Halverwege het gesprek vraagt Catherine Keyl zich plotseling af of ze niet overkomt als ‘een ontzettende blaaskaak’, als iemand met een geweldig leven die zogenaamd nooit iets vervelends heeft meegemaakt. ‘Je zou me eens moeten zien als ik depri ben’, zegt ze.

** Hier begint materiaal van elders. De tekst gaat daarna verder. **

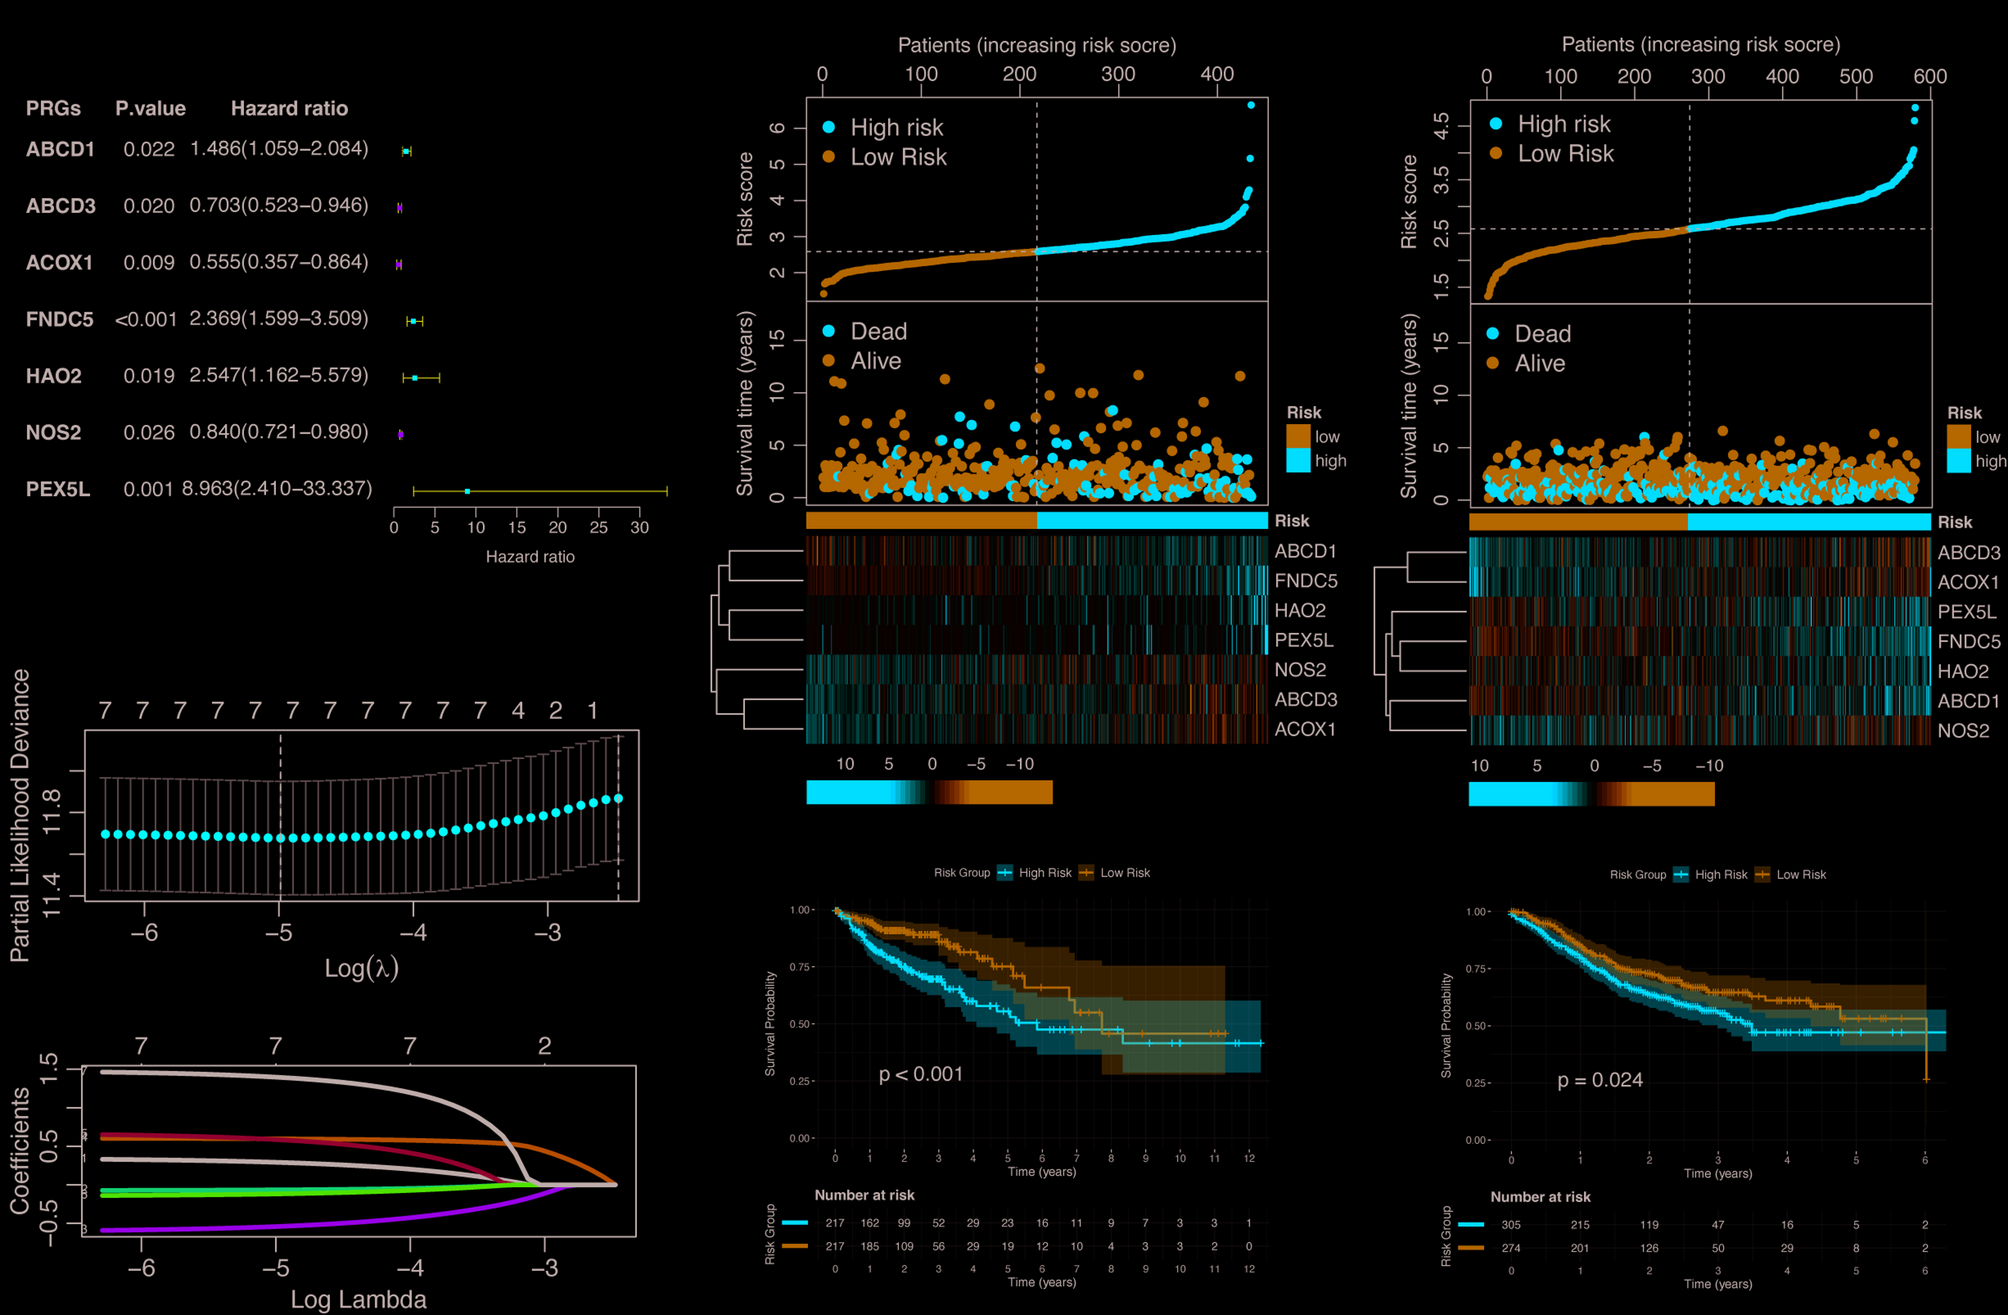
Task: Click the FNDC5 p-value reading <0.001
Action: tap(146, 319)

Nog niet eens zo lang geleden lag ze drie maanden voor pampus op de bank. Hernia. ‘Daar word je niet echt vrolijk van.’ Toch leverde het haar ook een bruikbaar inzicht op: zo voelt het dus als je bijna niks meer kan en je op zoek gaat naar een manier om met die moeilijke situatie om te gaan. ‘Daar zit voor mij de winst; altijd proberen een positieve kant te zien.’
Niet zeuren
‘Het is vooral een opvoedingskwestie. Ik ben in een ouderwets middenstandsgezin geboren, met hardwerkende ouders. Niet zeuren, schouders eronder. Ziek? Onzin! Gáán! Bij ons thuis gold: afspraak is afspraak. Het valt me op dat jonge mensen daar heel anders mee om-gaan. Afspraken kunnen makkelijk drie, vier keer worden verzet. Dan denk ik: hoezo nou? Het leven wordt wel erg ingewikkeld als je nergens meer van op aan kunt.’